▶ [INSTRUCTIONS TO FOLLOW] Would you reproduce each line below exactly, leaving every picture out?

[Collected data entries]
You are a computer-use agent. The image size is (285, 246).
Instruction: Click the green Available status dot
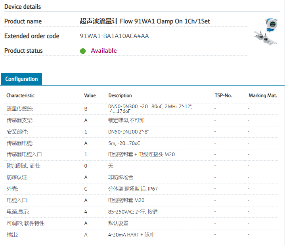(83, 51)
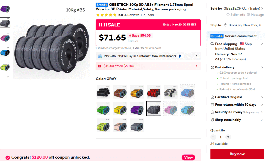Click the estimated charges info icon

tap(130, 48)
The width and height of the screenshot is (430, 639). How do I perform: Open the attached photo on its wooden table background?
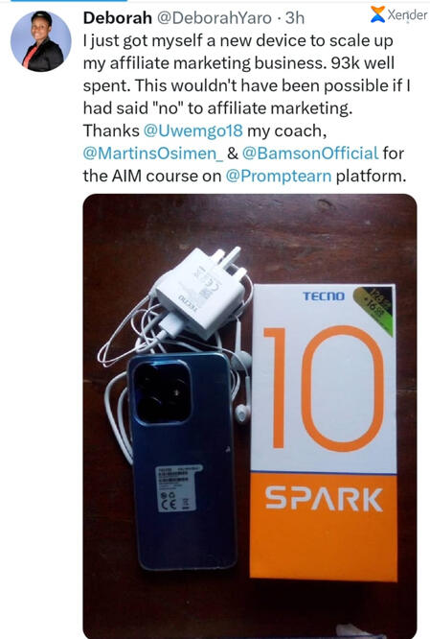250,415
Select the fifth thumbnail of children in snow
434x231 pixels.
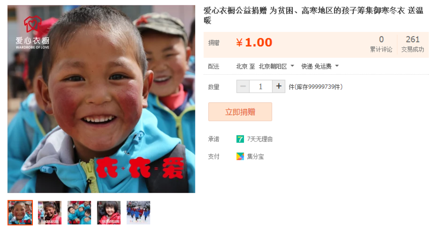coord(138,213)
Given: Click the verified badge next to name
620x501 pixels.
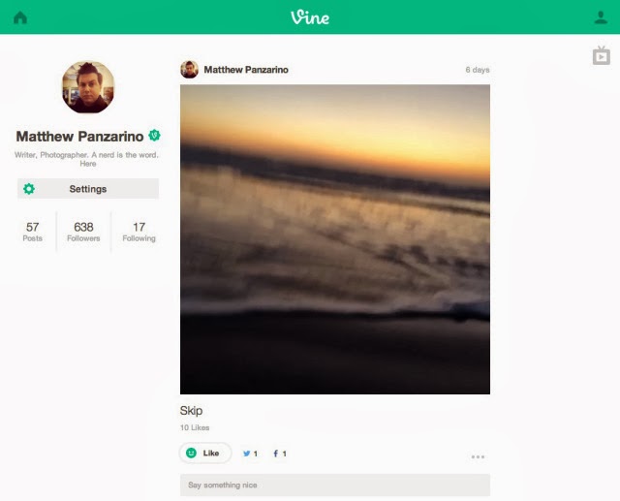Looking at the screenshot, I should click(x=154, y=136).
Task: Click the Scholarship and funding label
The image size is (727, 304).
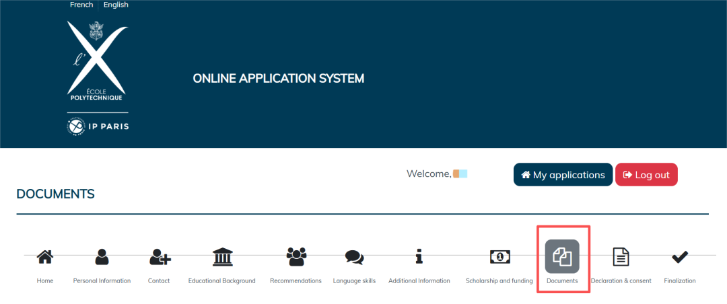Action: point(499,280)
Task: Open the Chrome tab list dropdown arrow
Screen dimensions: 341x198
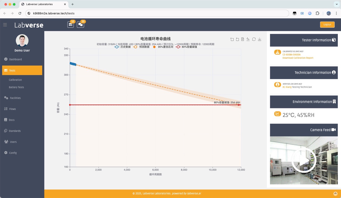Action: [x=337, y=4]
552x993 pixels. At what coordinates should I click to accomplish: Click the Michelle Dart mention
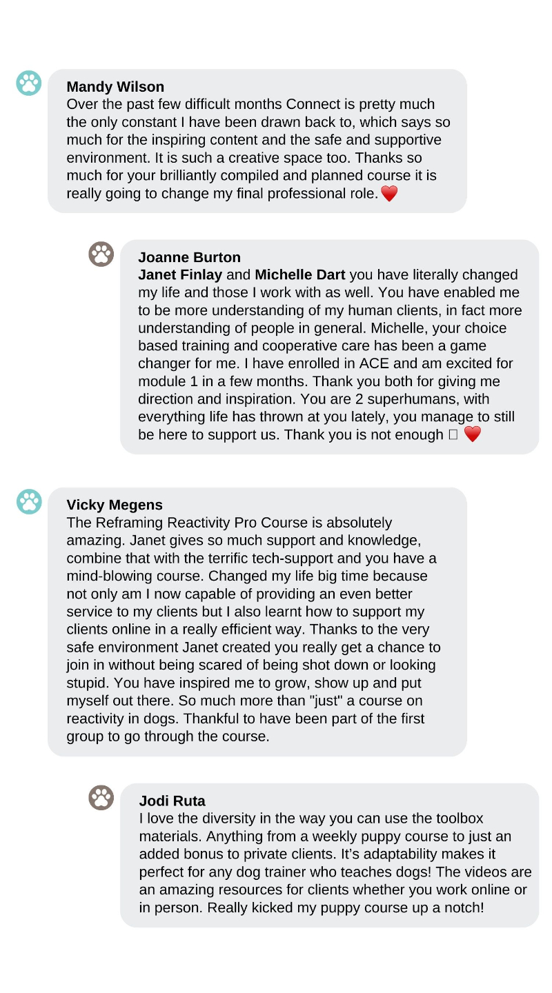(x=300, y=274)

▶ [FINAL ANSWER]
You are a computer-use agent. The image size is (285, 246).
Instruction: Click the green Available status dot
(83, 51)
Click the estimated charges info icon

tap(130, 48)
The width and height of the screenshot is (430, 639). How do I perform: Open the attached photo on its wooden table background?
250,415
Select the fifth thumbnail of children in snow
434x231 pixels.
coord(138,213)
Given: Click the verified badge next to name
620x501 pixels.
Looking at the screenshot, I should click(x=154, y=136).
Task: Click the Scholarship and funding label
The image size is (727, 304).
Action: point(499,280)
Task: Open the Chrome tab list dropdown arrow
Screen dimensions: 341x198
Action: [x=337, y=4]
552x993 pixels. At what coordinates should I click to accomplish: Click the Michelle Dart mention
(x=300, y=274)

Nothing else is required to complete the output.